Ultimately it's not really the speed that's the issue though (although it worsens crises), but a complete misalignment on the objective. The system is built to increase profits, not to improve human life. Changes that improve human life are merely coincidences in pursuit of profit. So even if the system is slowly working, it's working towards a goal that's almost always orthogonal to what society needs.
Lastly, even though we clearly have very different views, I appreciate your thoughts and keeping it civil. I've had many of these conversations here where it devolved into personal attacks or worse, so: thank you.
That was not my intention. I simply had to point this out because your comment implied that a well functioning free market could somehow solve the issue. My take is that it can't, because there's no such thing.
Whether or not we should bother with improving it, is a matter for another debate. My take is that we've tried it for long enough, and small improvements simply don't work anymore.
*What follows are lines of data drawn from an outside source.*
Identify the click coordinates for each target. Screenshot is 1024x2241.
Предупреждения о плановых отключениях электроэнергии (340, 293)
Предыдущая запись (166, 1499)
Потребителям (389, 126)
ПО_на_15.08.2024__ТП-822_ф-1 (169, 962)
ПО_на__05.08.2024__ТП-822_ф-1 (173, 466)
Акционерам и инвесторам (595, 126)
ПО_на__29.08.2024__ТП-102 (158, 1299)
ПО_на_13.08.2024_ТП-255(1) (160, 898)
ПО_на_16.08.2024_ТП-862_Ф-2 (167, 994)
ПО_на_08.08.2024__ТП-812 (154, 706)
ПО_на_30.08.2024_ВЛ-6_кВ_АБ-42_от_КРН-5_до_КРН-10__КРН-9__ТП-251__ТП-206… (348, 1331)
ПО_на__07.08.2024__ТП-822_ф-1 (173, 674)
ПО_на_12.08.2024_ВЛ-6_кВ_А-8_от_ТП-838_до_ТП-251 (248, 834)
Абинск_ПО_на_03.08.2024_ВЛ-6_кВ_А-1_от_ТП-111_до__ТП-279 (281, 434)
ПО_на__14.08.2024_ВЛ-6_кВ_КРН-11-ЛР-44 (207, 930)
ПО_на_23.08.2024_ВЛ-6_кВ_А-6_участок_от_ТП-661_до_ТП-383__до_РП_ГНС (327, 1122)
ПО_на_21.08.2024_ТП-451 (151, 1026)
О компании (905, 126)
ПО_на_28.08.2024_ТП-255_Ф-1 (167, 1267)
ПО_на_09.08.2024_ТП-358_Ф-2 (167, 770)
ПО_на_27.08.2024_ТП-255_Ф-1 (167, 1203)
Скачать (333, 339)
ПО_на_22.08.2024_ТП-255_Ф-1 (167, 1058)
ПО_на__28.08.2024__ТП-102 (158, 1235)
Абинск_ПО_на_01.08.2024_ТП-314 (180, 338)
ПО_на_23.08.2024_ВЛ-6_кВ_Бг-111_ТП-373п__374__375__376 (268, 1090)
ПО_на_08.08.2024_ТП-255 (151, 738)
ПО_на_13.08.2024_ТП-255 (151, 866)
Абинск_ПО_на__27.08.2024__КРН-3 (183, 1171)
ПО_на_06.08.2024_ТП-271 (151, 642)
Millions of people need/want something and a small handful of powerful rich folks can deny that with no real recourse.
> The counter to the invisible hand working against society instead of in tandem or for it is freely available information.
I mostly agree! But that's, once again, an utopia. Key information is still kept from the public eyes and the trend is to get more restricted to the rich and powerful as time goes on.
As an example, a few key players like Google and Meta have information on virtually every single citizen in the world, while the public has absolutely no control over it or oversight on how that's used.
I don't fully agree because of another problem that we can see almost every day: even with information, the system is unable to make any meaningful change.
We have backroom deals exposed, corruption, quid-pro-quo everywhere, and yet the majority of the responsible people/companies remain free to keep doing those. At best we get a few scapegoats or slaps on the wrist. Information alone is useless if you either have nobody that can act on it (think unregulated markets, industries, etc), or the ones that are able to, can't or won't because of the existing power structures, like the example in the article.
> The only person here who said that is you
I was obviously alluding to the ever-present "communism/socialism is an utopia" argument. I never implied you said that specifically. It's just such a common argument that I assumed could be raised since I mentioned the word and I expanded on it.